BNPB Minta Pemprov Kalimantan Barat Tinjau Kembali Perda yang Membolehkan Pembakaran Lahan untuk Membuka Kebun Warga | IVoox Indonesia

August 9, 2026

BNPB Minta Pemprov Kalimantan Barat Tinjau Kembali Perda yang Membolehkan Pembakaran Lahan untuk Membuka Kebun Warga

Deputi Bidang Penanganan Darurat BNPB Mayjen TNI Budi Irawan
Deputi Bidang Penanganan Darurat BNPB Mayjen TNI Budi Irawan saat melakukan kunjungan kerja meninjau Karhutla di Pontianak, Sabtu (8/8/2026) (ANTARA/Rendra Oxtora)

IVOOX.id – Badan Nasional Penanggulangan Bencana (BNPB) meminta Pemerintah Provinsi Kalimantan Barat meninjau penerapan peraturan daerah yang memperbolehkan pembakaran lahan untuk membuka kebun di tengah kemarau panjang.

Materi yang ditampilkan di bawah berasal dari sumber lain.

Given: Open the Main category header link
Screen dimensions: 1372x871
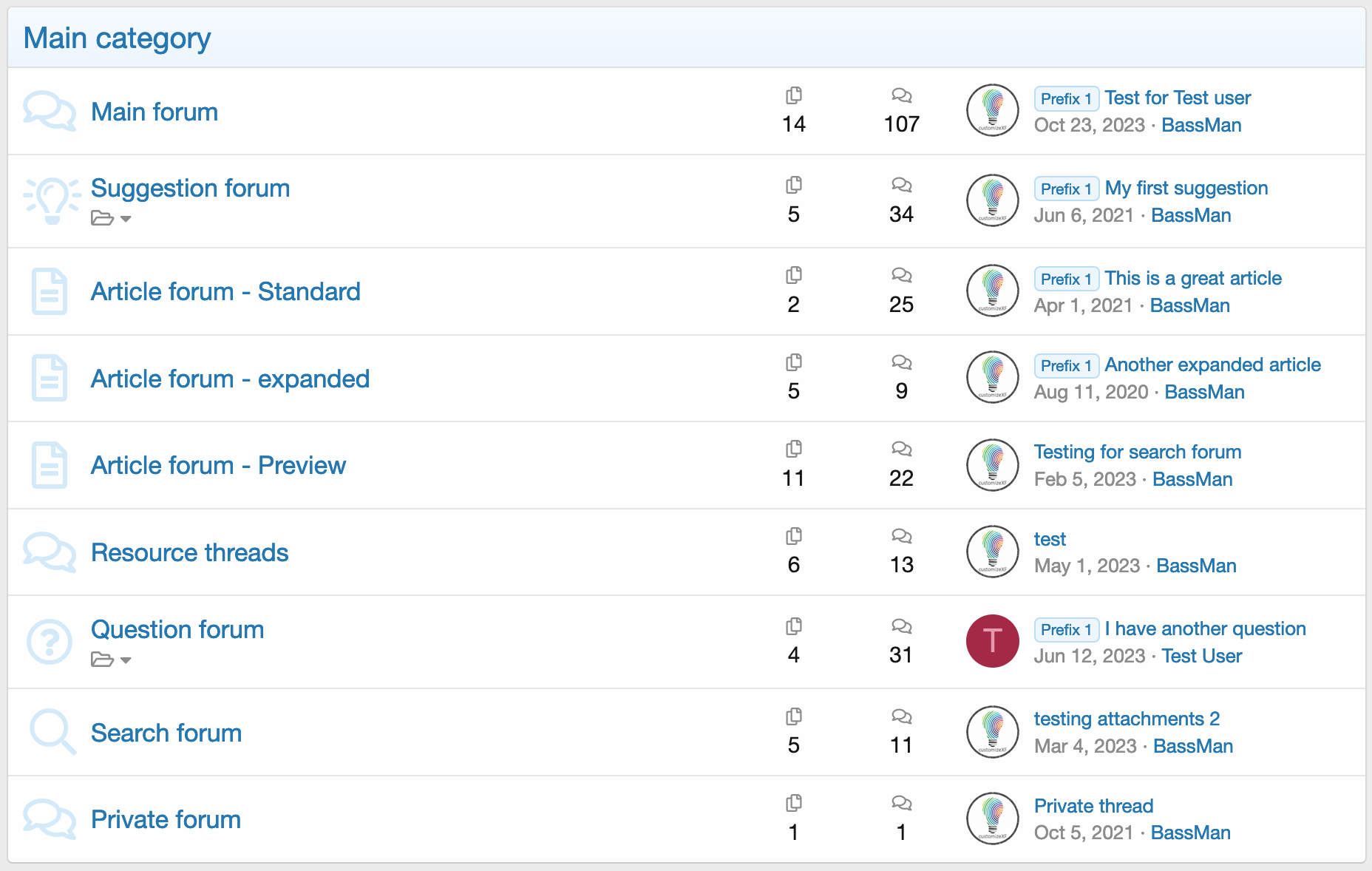Looking at the screenshot, I should pyautogui.click(x=117, y=38).
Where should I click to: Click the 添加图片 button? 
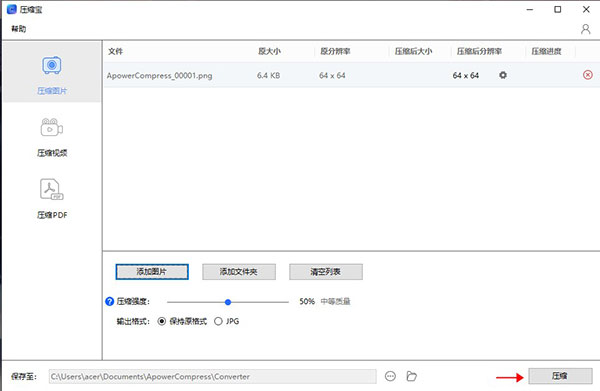pos(152,272)
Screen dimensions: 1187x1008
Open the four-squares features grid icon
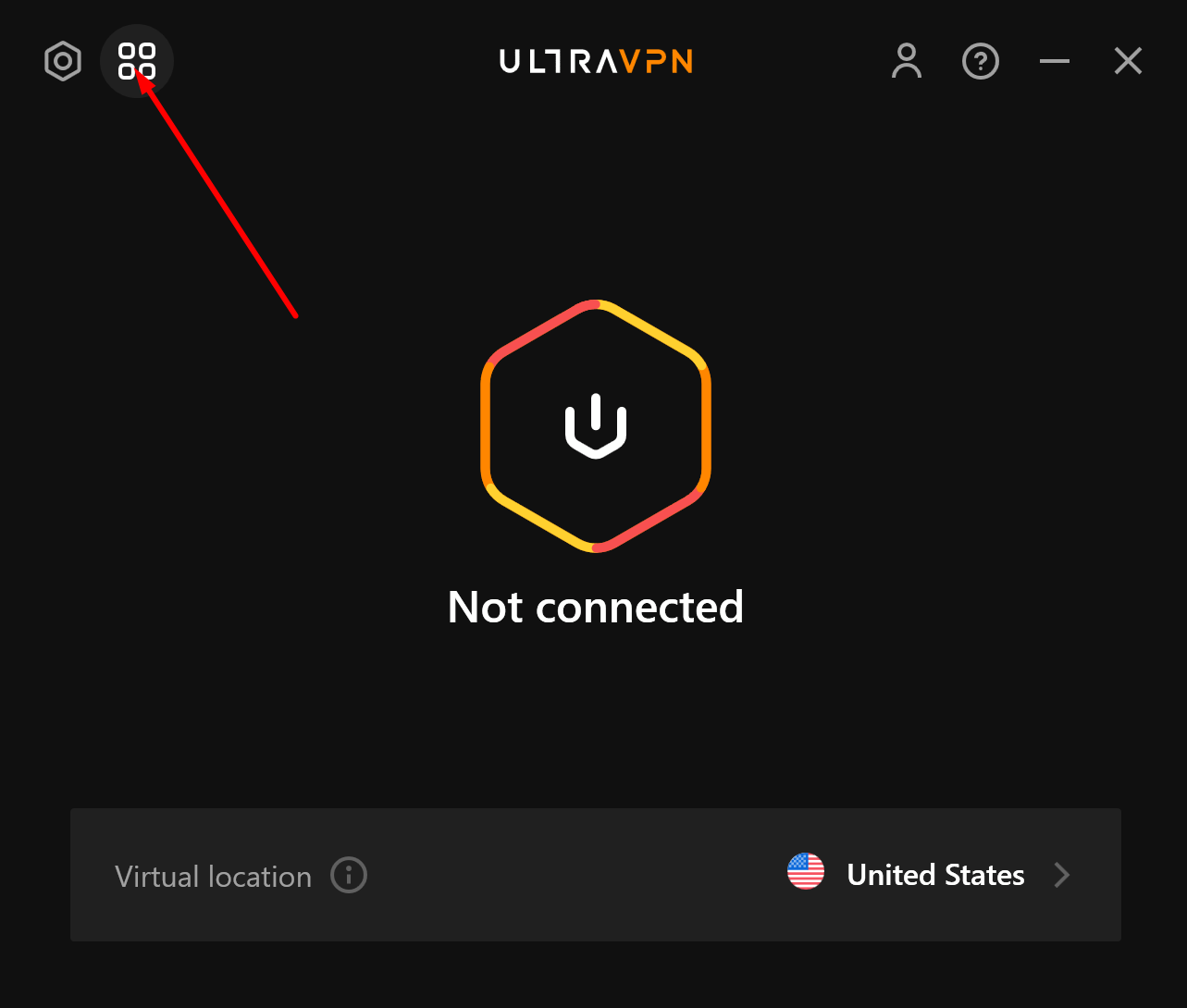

"Untuk sementara perda itu jangan dijalankan dulu. Untuk mencabut perda, itu kewenangan Bapak Gubernur, bukan dari BNPB," kata Deputi Bidang Penanganan Darurat BNPB Mayjen TNI Budi Irawan saat melakukan kunjungan kerja meninjau Karhutla di Pontianak, Sabtu (8/8/2026), dikutip dari Antara.

Menurut Budi, peninjauan diperlukan karena kemarau tahun ini diperkirakan berlangsung lebih panjang sehingga pembakaran lahan berpotensi memicu kebakaran yang sulit dikendalikan.

Berdasarkan pemantauan di lapangan, sebagian besar kebakaran yang terjadi di wilayah yang ditinjau diduga dipicu aktivitas manusia, termasuk pembukaan lahan dengan cara dibakar.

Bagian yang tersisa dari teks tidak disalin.